L’Agenzia torna su un tema già dibattuto, cambiando orientamento rispetto alla posizione assunta nella precedente risoluzione n. 67/E del 6 luglio 2010, a seguito dell’intervento normativo attuato sul Tuf, per effetto del quale i “…contratti di acquisto e di vendita di valuta, estranei a transazioni commerciali e regolati per differenza, anche mediante operazioni di rinnovo automatico (cd. roll-over)” sono inquadrati fra i contratti finanziari derivati.

Dunque, se fino al settembre 2010, tali compravendite di valute estere sul Forex, venivano annoverate tra le fattispecie regolate dall’articolo 67, comma 1, lettera c-quinques, del Tuir - per cui i differenziali positivi erano tassabili mentre quelli negativi erano considerati indeducibili - le cose ora cambiano.
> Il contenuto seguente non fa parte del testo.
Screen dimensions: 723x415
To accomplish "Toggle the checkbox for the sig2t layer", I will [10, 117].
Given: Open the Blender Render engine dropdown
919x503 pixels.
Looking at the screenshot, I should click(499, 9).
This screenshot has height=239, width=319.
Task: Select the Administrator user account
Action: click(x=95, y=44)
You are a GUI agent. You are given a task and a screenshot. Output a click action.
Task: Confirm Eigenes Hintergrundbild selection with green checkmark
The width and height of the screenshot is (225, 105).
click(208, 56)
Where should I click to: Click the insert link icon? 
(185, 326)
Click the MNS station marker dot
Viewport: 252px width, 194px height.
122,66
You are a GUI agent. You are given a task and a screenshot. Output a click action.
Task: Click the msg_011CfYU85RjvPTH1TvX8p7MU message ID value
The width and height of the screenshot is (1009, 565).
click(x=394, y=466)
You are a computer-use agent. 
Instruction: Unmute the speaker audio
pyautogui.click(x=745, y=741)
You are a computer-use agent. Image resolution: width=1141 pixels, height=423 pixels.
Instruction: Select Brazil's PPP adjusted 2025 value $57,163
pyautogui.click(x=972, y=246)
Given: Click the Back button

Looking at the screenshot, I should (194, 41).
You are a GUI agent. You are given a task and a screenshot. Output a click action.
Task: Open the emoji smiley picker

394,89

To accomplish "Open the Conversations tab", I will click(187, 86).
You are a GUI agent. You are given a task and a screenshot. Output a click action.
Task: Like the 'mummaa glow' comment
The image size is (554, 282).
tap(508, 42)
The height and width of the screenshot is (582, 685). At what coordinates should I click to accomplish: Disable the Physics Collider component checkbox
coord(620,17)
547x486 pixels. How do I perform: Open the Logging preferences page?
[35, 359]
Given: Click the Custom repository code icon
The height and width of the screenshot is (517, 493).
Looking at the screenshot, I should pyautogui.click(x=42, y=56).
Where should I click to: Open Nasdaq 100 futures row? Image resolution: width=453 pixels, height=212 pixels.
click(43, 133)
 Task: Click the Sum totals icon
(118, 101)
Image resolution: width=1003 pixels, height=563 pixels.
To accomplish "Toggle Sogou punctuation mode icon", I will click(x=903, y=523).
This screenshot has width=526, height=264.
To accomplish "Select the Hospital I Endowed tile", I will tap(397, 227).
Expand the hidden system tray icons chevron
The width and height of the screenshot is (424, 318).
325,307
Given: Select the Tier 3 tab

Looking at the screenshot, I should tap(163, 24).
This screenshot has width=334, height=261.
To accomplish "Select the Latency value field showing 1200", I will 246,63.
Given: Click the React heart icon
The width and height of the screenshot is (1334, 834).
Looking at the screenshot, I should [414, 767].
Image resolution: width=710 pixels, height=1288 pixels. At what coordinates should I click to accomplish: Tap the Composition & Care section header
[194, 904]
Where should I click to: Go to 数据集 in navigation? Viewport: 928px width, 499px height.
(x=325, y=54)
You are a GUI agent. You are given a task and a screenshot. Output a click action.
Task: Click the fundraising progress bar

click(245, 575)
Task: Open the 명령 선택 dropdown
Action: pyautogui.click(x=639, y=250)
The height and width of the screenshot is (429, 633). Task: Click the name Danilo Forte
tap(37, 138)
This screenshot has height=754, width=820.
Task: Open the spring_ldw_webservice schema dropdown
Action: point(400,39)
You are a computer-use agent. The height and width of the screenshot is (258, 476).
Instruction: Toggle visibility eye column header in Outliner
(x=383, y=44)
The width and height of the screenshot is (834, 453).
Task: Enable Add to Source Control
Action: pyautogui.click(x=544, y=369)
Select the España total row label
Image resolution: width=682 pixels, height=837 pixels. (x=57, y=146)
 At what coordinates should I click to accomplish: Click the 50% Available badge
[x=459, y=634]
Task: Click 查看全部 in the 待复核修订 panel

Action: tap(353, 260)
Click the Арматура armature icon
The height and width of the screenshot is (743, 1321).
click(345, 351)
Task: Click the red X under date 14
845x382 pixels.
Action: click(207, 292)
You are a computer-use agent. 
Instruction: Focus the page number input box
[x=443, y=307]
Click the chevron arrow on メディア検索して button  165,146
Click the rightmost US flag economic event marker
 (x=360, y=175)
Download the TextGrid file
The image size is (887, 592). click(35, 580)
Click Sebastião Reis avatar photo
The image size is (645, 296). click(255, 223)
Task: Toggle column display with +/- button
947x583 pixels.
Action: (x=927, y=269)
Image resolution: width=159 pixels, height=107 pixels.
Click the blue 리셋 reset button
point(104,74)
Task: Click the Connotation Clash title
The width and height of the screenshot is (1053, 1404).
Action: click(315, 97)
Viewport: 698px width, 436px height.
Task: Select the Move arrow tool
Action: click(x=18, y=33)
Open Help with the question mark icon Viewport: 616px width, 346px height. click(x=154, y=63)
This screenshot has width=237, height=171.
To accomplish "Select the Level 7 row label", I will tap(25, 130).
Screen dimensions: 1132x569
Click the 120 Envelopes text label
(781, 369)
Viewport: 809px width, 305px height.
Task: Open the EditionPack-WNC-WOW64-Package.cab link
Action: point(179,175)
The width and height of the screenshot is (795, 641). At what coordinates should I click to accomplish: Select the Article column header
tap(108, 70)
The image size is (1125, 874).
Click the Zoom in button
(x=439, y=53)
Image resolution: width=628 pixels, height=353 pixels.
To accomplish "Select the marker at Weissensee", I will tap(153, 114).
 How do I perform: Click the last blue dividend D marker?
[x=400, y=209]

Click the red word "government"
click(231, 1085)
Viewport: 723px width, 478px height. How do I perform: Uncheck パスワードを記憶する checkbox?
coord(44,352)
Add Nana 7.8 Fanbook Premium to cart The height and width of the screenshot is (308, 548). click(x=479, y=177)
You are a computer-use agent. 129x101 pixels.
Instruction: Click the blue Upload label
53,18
A seguito della nuova definizione di “contratto finanziario differenziale”, considerato a tutti gli effetti un contratto derivato, i redditi che provengono da tali operazioni vanno ricompresi fra quelli indicati alla lettera c-quater dell’articolo 67, primo comma, del Tuir.

Pertanto: le minusvalenze derivanti dalle compravendite di valute sul mercato Forex sono da considerare deducibili; le plusvalenze vanno considerate redditi diversi di natura finanziaria realizzati attraverso strumenti derivati (art. 67, comma 1, lettera c-quater del Tuir), non già ricomprese nella residuale categoria dei redditi derivanti da rapporti di natura aleatoria (art. 67, comma 1, lettera c-quinquies del Tuir).